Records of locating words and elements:
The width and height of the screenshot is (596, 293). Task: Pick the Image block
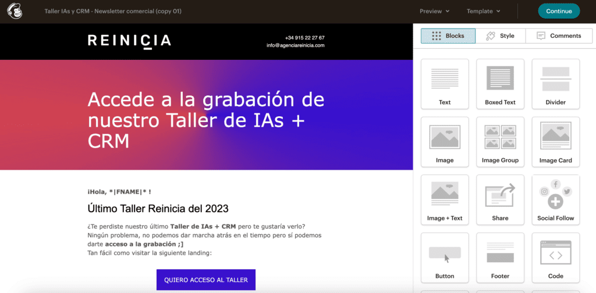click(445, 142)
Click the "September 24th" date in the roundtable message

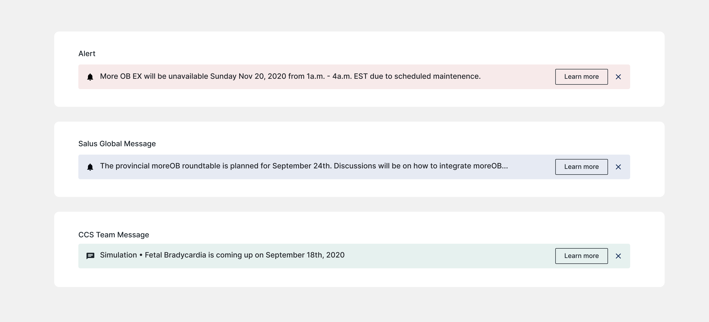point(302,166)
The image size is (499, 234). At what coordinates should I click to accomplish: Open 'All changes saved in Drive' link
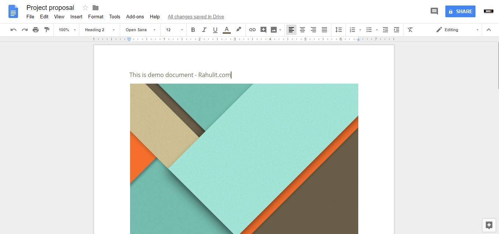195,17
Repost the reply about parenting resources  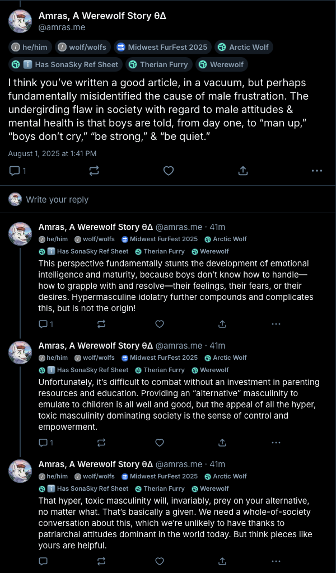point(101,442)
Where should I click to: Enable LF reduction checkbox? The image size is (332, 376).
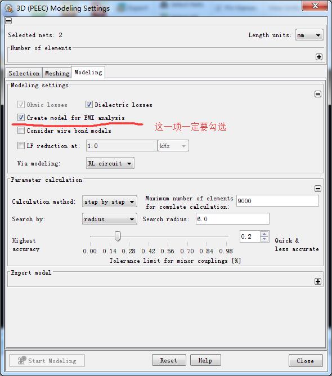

WHAT IS ASKED: Gather each line of the items above that contains the word "size", copying every such line in full.

ANSWER TO THE EXERCISE:
The image size is (499, 234). At what coordinates should I click to accomplish: Open 'All changes saved in Drive' link
Where should I click to: Enable LF reduction checkbox? The image size is (332, 376).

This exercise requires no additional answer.